Or check with New York forward Matthew Barnaby. He was Kasparaitis' pal during their days with the Penguins but, after being traded to Tampa Bay, angrily accused Kasparaitis of going after his knees during a game at the Ice Palace.

And while sharing a sweater again presumably has salved Barnaby's rage -- "He still talks nonsense on the bench, but he's a great guy," Kasparaitis said -- their run-ins reinforce the point that Kasparaitis has no qualms about going after anyone.

Perhaps because the hip check is an important part of Kasparaitis' repertoire, there is a popular perception that he is dirty. Moran firmly rejects that criticism.

"I just think he plays hard," Moran said. "He hits, and I think he's got the reputation for being dirty because he doesn't care if you're a star or if you're a grinder. He does the same thing to everybody. A lot of guys give some of the big guys more respect. He doesn't do that."

Kasparaitis' willingness to hit anyone, at any time, is what made him so immensely popular when he played here. It also is why he's certain that however many people show up at Mellon Arena tonight will jeer every shift -- heck, every breath -- he takes.

"Especially because I'm a Ranger," he said. "Of course, they'll boo me. They booed [Jaromir Jagr], and he had more influence with the Penguins than I did. They'd even boo Mario [Lemieux], if he ever trades himself."

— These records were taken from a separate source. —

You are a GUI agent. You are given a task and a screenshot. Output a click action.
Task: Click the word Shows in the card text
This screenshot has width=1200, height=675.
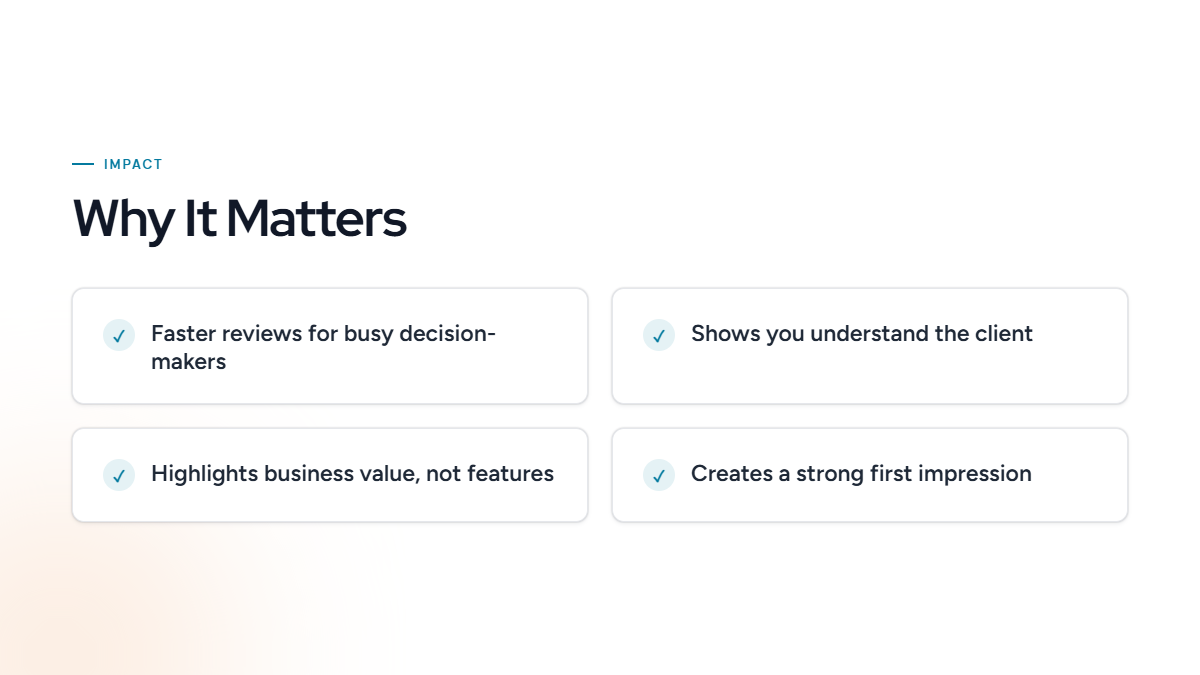pos(725,333)
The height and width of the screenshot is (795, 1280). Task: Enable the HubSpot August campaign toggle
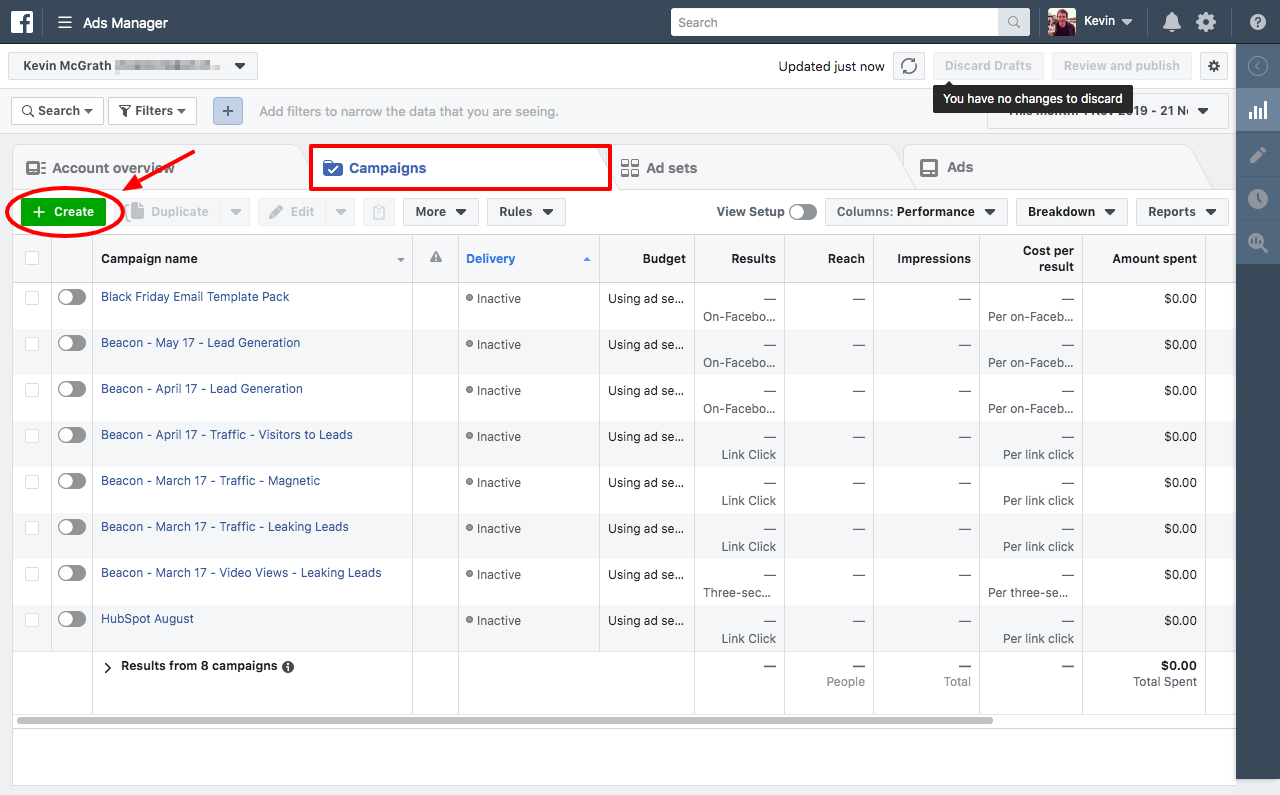click(72, 619)
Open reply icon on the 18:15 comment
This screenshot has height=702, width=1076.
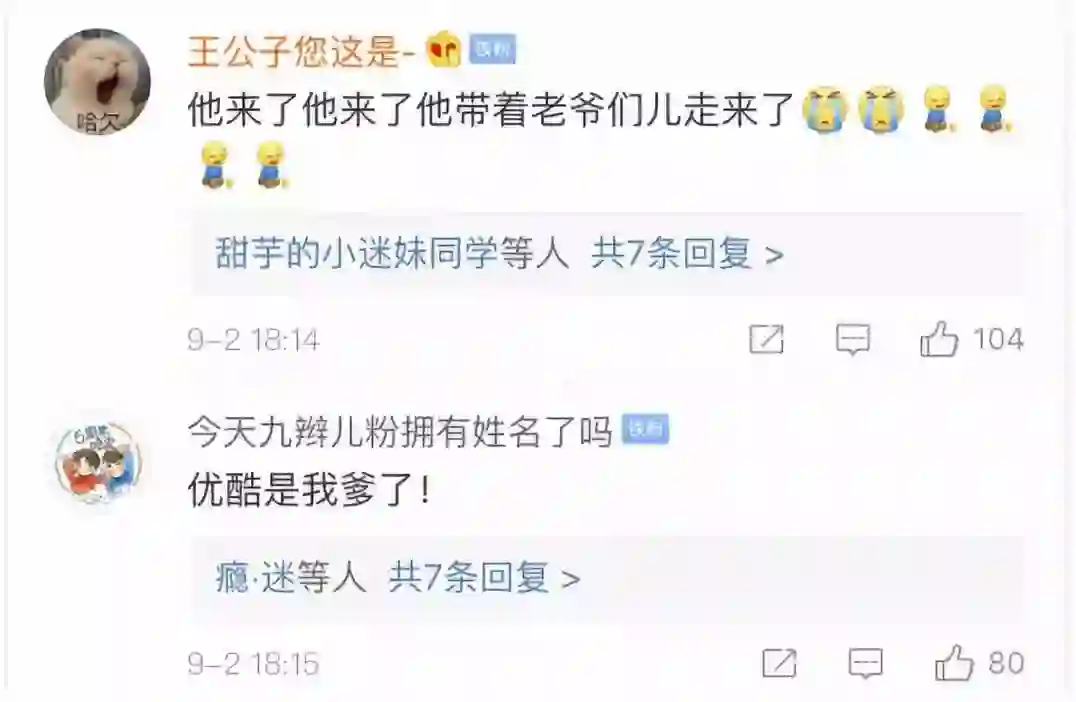click(x=865, y=664)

Although Kasparaitis' ties to this area are dwindling -- his house near the Penguins' practice rink at Southpointe is up for sale -- he doesn't pretend that the game tonight is nothing more than one of 82.

He hasn't had the luxury of dwelling on it because New York played its home opener against Montreal last night, but acknowledged that he spent a little time "a couple of weeks ago" pondering what it will be like to return to Mellon Arena and said, "I'll think more about it [this] morning."

Kasparaitis allowed that, "I still follow [the Penguins] a little bit," and said he watched a bit of their season-opening, 6-0 loss to Toronto Thursday.

Enough that he felt comfortable offering his views on everything from the sub-capacity crowd of 15,309 ("Maybe the people were watching something else") to seeing speedy forward Alexandre Daigle in his old No. 11 sweater ("He looked like me. I thought I was playing out there.").

Kasparaitis joined the Penguins in November, 1996 after four-plus years on Long Island, and began this season paired with his old partner from the New York Islanders, Vladimir Malakhov.

He was understandably upbeat about New York's play against the Hurricanes and, despite the pressures that go with playing in Manhattan, said he is "happy, so far." What's more, he seems optimistic that the Rangers might finally have a season in which their record is a reasonable reflection of their skill level and bloated payroll.

"I played against the Rangers all the time, and I know everybody always looked at the roster and thought, 'Wow, team looks good,' " he said.

"I think the guys who were here before have learned a big lesson: That to be successful, we all have to chip in. Forget about ice time and points and play to win."

To play the way Kasparaitis always has. No matter who he's playing against.